Família

Casal nega vacinar os filhos e acaba sendo punido pela Justiça

O desembargador afirmou que o caso apresenta um risco iminente de danos às crianças e à coletividade

Ingrid Campiteli

Ingrid Campiteli ,filha de Sandra e Paulo

(Foto: Reprodução / GettyImages)

Vacinação tem sido um tema bastante discutido nos últimos tempos, principalmente por causa do número crescente de famílias que se recusam em vacinar os filhos, apesar de terem várias comprovações de que vacina é a única forma de proteger a saúde do seu filho. E não foi diferente em um caso em Santa Catarina em que o desembargador Carlos Roberto da Silva, do Tribunal de Justiça, proferiu uma sentença que obrigou um casal que mora em Rio do Sul a vacinarem os filhos.

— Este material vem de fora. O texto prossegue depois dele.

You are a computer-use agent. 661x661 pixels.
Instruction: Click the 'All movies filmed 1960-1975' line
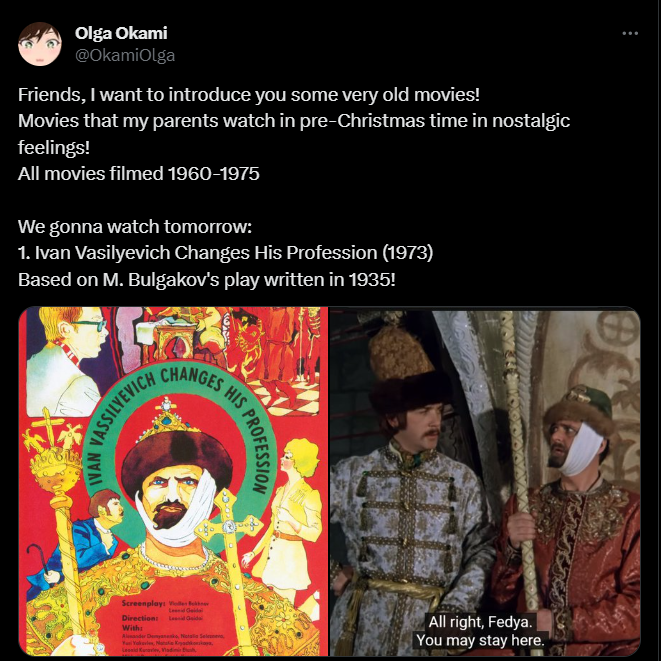coord(139,173)
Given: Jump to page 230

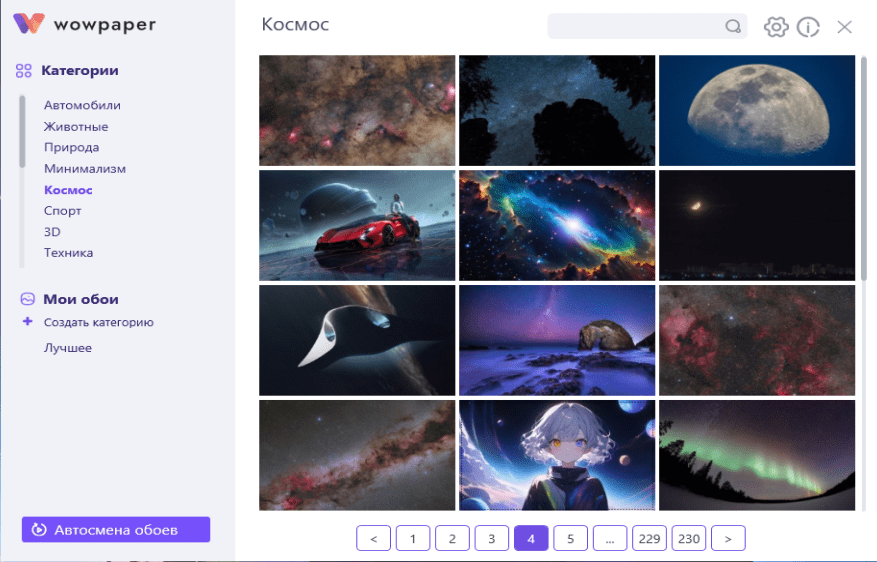Looking at the screenshot, I should [x=689, y=539].
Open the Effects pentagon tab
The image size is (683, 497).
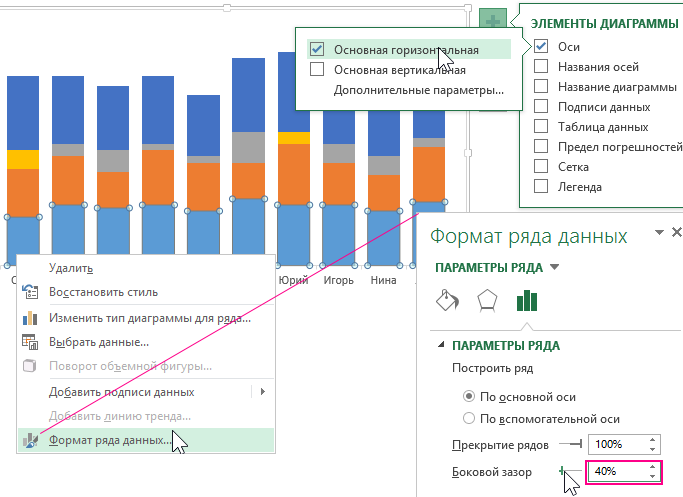[486, 301]
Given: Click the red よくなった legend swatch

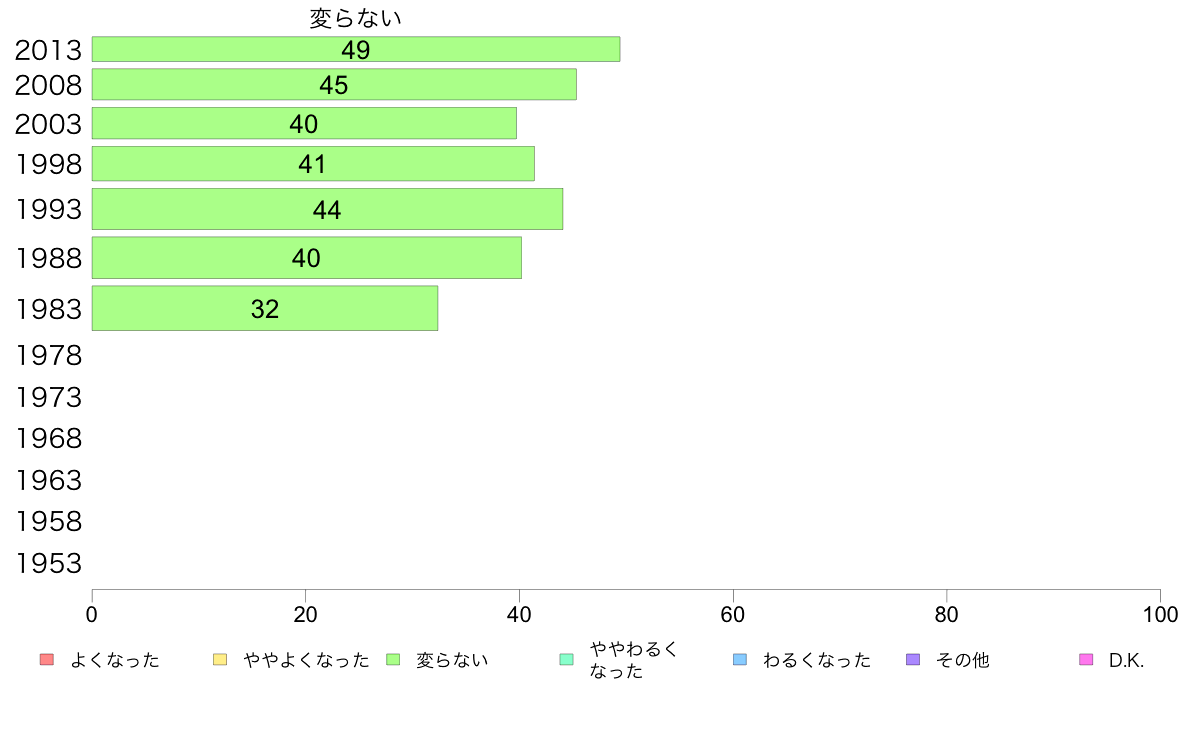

O caso foi parar no TJSC depois que o casal tomou a decisão de não vacinar dois dos três filhos dizendo que as doses contêm mercúrio e outras substâncias que os prejudicariam. E o motivo principal da escolha dos pais foi que eles alegaram que a filha mais velha tomou a vacina e sofreu forte reação alérgica. Além de que, o terceiro filho nascido no Chile, não tem nem carteira de vacinação.

Em contrapartida, o desembargador afirmou que o caso apresenta um risco iminente de danos às crianças e à coletividade e que a sociedade está vivendo um aumento de casos de doenças e as crianças estão expostas nesse meio por conta da insistência em negar vacinação aos filhos.

Carlos Roberto alegou ainda que o Estatuto da Criança e do Adolescente (ECA) afirma que “vacinação obrigatória nos casos recomendados pelas autoridades sanitárias”. E por conta da reação alérgica apontada pelos pais da crianças na filha mais velha, a justiça determinou que as doses só sejam aplicadas mediante consultas médicas por profissionais da Secretaria de Saúde de Rio do Sul.